実際に会ってどんな人なのかを知るのが早い。魔王曰く、呼んだら多分すぐに来るらしい。が、天界から脱走したヨハネス的には天界に強制送還されそうで会いたくない。神の座に戻ってほしいと泣いていたのは何処の誰だと言いたい。
「ま、魔王陛下!」
明確な答えが見つからないまま、今夜はこれでお開きにしようと魔王が発した直後、可憐な声色が魔王を呼んだ。三人揃って振り向くと魔王を探しに来たらしいビアンカだった。
「ビアンカ?」
「魔王陛下! 確かそこの男は天界の神と仰っていましたよね!? 何故陛下は神族と親し気にしているのですか!」
「親しくないよ!! 失礼だな!!」
険悪な雰囲気はなく、積極的に熾天使の撃退を頼むヨハネスと呆れて苦笑しながらも頼みを聞き入れた魔王のどこが親しくないのか、とヴィルがいたら感想をジューリアは持ったものの、口には出さず事の成り行きを静かに見守った。元公爵令嬢であっても、魔界の頂点に立つ魔族が敵である神族と馴れ馴れしいのは理解不能で当然で。また、ビアンカが慕う魔王の息子の元婚約者の側にも神族がいると聞き尚更怒りを隠せないでいる。
「リシェル様の側にいるあの男も神族だとか!」
「ネルヴァくん? 僕やリゼルくんと子供の頃から知り合いなんだ。確かに神族ではあるが付き合いがあるのは彼個人とだよ。ネルヴァくんもそれは同じ」
「だからなんです!? 個人的付き合いだから気にするなと言う方が無理です!」
「ビアンカ。今は夜だ。話なら幾らでも聞いてあげるから宿に戻ろう」
大教会内には神官達が寝泊まりしており、ビアンカの高く大きな声で目を覚ます者が出る恐れがある。魔王が側に寄って落ち着かせようとするもビアンカは止まらない。

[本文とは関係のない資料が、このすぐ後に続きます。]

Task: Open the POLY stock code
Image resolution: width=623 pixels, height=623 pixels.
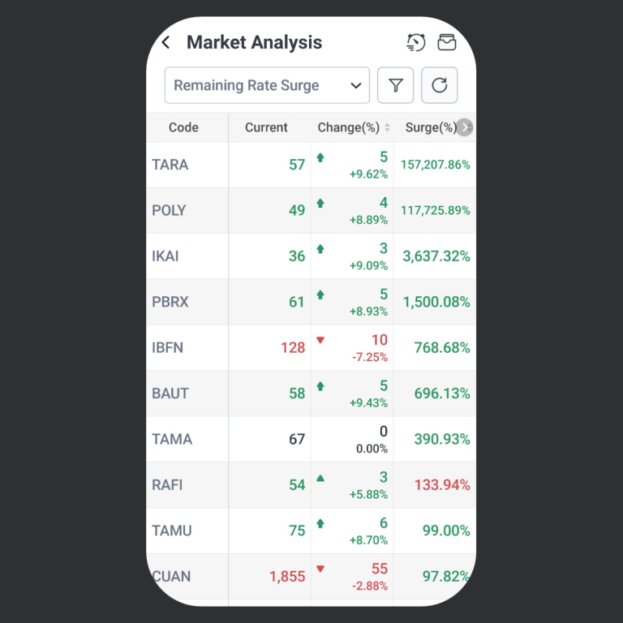Action: (169, 210)
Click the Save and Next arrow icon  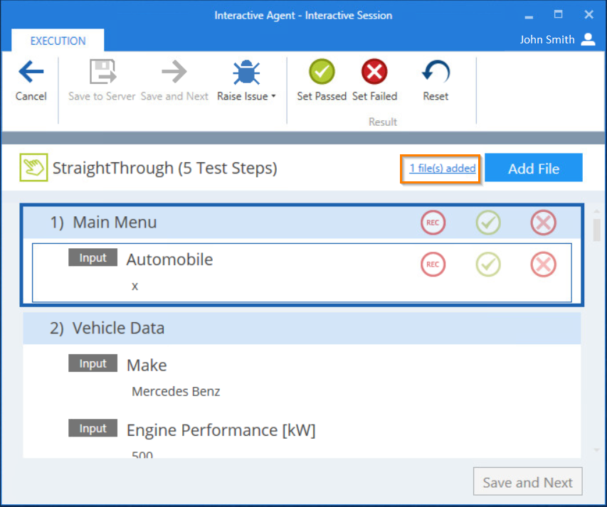[x=174, y=73]
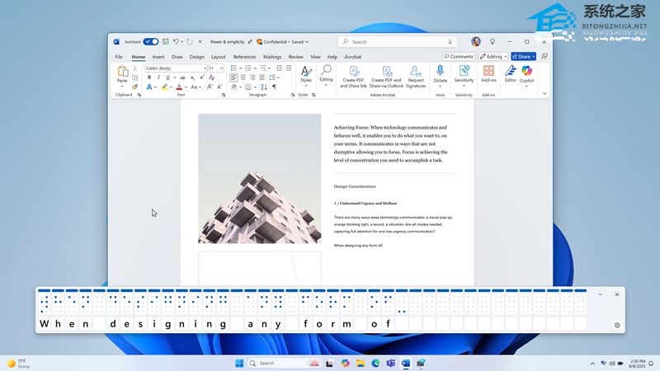Expand the Editing mode dropdown near Comments
660x371 pixels.
coord(493,57)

「魔王としての誇りがないのですか! リゼル様の言いなりになっているのが良い例ではありませんか!」
「あの、ビアンカさん」
さすがに魔王に対してあんまりだとジューリアが間に入ろうとするとキッと紫の瞳に睨まれたじろぐ。
「人間のお嬢さん、わたくしに馴れ馴れしくしないでちょうだい」
「ビアンカ、最初に君を助けようとしたのはこの子だ」
「だからなんです。勝手に助けたのはそちらでしょう」
「うわっ、嫌な女。殺しても問題ないなら殺そうよ」
「物騒!」とジューリアが突っ込み、顔を引き攣らせるビアンカは魔王の後ろに隠れた。不満げに口を尖らせるヨハネスの考えは神族としては間違っていない。人間に害を成す魔族を滅せるのに理由は不要で、助けた女性が魔族だと知ってあの場でヨハネスが殺していても何ら問題はない。
ヨハネスの立場としては間違っていないからどう言葉を掛けようか悩み、取り敢えず下がっててとヨハネスを下がらせたジューリア。手を引っ張られ不満げな顔をされるも渋々承知してくれた。
「な、なんなのよ貴方! あの男を殺してくれた事については礼を言うわ! 急にわたくしを殺すだなんて!」
「彼の立場からしたら普通だよ。あれは君が魔族だと気付いていなかったからだ」
「……」
「ビアンカ。今夜は宿に戻ろう。話はそこでいくらでも聞く」
もう一度魔王に諭され、かなり渋々聞き入れたビアンカは最後にジューリアとヨハネスを強く睨むと帰って行った。魔王も「じゃあね、おやすみ」とビアンカの後に続いた。